** Task input follows **

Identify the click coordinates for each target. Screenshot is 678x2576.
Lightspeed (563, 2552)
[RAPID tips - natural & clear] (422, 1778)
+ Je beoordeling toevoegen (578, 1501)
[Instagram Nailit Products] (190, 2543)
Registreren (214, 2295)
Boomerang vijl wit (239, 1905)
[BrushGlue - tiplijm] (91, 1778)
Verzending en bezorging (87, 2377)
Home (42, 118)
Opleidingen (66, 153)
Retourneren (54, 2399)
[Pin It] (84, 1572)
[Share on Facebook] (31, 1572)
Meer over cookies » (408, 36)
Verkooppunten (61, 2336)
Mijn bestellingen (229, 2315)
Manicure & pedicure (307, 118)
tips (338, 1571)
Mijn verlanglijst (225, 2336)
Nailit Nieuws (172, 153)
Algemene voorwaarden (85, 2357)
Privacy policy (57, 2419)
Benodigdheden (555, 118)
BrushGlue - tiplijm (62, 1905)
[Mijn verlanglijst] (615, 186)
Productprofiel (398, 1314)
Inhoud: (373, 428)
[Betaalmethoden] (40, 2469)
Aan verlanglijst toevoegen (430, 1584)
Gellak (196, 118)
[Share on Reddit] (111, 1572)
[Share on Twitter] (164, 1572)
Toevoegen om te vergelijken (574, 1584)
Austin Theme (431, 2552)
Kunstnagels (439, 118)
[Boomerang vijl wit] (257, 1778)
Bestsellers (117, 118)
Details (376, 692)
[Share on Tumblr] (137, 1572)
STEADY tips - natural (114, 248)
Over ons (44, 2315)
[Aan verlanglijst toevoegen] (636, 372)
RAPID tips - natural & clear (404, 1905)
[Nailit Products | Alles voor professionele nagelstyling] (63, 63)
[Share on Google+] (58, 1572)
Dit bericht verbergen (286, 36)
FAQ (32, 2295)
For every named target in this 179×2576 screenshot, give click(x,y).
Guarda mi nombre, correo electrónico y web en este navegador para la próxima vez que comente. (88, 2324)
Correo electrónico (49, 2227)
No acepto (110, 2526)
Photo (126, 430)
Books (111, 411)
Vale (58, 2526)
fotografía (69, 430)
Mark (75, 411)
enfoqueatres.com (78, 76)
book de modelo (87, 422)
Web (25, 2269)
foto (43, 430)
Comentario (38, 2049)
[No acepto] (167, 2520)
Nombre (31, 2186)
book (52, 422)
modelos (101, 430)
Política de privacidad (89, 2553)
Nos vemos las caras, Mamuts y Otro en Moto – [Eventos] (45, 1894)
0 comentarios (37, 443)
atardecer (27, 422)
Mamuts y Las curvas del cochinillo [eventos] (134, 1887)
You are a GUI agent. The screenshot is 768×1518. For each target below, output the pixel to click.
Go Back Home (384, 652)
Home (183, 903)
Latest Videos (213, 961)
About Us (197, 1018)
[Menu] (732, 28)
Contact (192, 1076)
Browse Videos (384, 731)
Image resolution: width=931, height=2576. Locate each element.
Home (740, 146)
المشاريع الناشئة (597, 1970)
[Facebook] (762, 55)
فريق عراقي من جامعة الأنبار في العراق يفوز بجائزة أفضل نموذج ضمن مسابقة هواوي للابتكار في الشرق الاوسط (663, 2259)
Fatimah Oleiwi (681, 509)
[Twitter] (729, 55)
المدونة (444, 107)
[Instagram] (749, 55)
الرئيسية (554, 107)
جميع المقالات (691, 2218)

** End of Task input **

- **Instructions to follow**: Reproduce the entries exactly. Every word has to stay the same.

- **Written response**:
Identify the click coordinates for each target. Screenshot is 678x2576.
Lightspeed (563, 2552)
[RAPID tips - natural & clear] (422, 1778)
+ Je beoordeling toevoegen (578, 1501)
[Instagram Nailit Products] (190, 2543)
Registreren (214, 2295)
Boomerang vijl wit (239, 1905)
[BrushGlue - tiplijm] (91, 1778)
Verzending en bezorging (87, 2377)
Home (42, 118)
Opleidingen (66, 153)
Retourneren (54, 2399)
[Pin It] (84, 1572)
[Share on Facebook] (31, 1572)
Meer over cookies » (408, 36)
Verkooppunten (61, 2336)
Mijn bestellingen (229, 2315)
Manicure & pedicure (307, 118)
tips (338, 1571)
Mijn verlanglijst (225, 2336)
Nailit Nieuws (172, 153)
Algemene voorwaarden (85, 2357)
Privacy policy (57, 2419)
Benodigdheden (555, 118)
BrushGlue - tiplijm (62, 1905)
[Mijn verlanglijst] (615, 186)
Productprofiel (398, 1314)
Inhoud: (373, 428)
[Betaalmethoden] (40, 2469)
Aan verlanglijst toevoegen (430, 1584)
Gellak (196, 118)
[Share on Reddit] (111, 1572)
[Share on Twitter] (164, 1572)
Toevoegen om te vergelijken (574, 1584)
Austin Theme (431, 2552)
Kunstnagels (439, 118)
[Boomerang vijl wit] (257, 1778)
Bestsellers (117, 118)
Details (376, 692)
[Share on Tumblr] (137, 1572)
STEADY tips - natural (114, 248)
Over ons (44, 2315)
[Aan verlanglijst toevoegen] (636, 372)
RAPID tips - natural & clear (404, 1905)
[Nailit Products | Alles voor professionele nagelstyling] (63, 63)
[Share on Google+] (58, 1572)
Dit bericht verbergen (286, 36)
FAQ (32, 2295)
For every named target in this 179×2576 screenshot, give click(x,y).
Guarda mi nombre, correo electrónico y web en este navegador para la próxima vez que comente. (88, 2324)
Correo electrónico (49, 2227)
No acepto (110, 2526)
Photo (126, 430)
Books (111, 411)
Vale (58, 2526)
fotografía (69, 430)
Mark (75, 411)
enfoqueatres.com (78, 76)
book de modelo (87, 422)
Web (25, 2269)
foto (43, 430)
Comentario (38, 2049)
[No acepto] (167, 2520)
Nombre (31, 2186)
book (52, 422)
modelos (101, 430)
Política de privacidad (89, 2553)
Nos vemos las caras, Mamuts y Otro en Moto – [Eventos] (45, 1894)
0 comentarios (37, 443)
atardecer (27, 422)
Mamuts y Las curvas del cochinillo [eventos] (134, 1887)
You are a GUI agent. The screenshot is 768×1518. For each target below, output the pixel to click.
Go Back Home (384, 652)
Home (183, 903)
Latest Videos (213, 961)
About Us (197, 1018)
[Menu] (732, 28)
Contact (192, 1076)
Browse Videos (384, 731)
Image resolution: width=931, height=2576. Locate each element.
Home (740, 146)
المشاريع الناشئة (597, 1970)
[Facebook] (762, 55)
فريق عراقي من جامعة الأنبار في العراق يفوز بجائزة أفضل نموذج ضمن مسابقة هواوي للابتكار في الشرق الاوسط (663, 2259)
Fatimah Oleiwi (681, 509)
[Twitter] (729, 55)
المدونة (444, 107)
[Instagram] (749, 55)
الرئيسية (554, 107)
جميع المقالات (691, 2218)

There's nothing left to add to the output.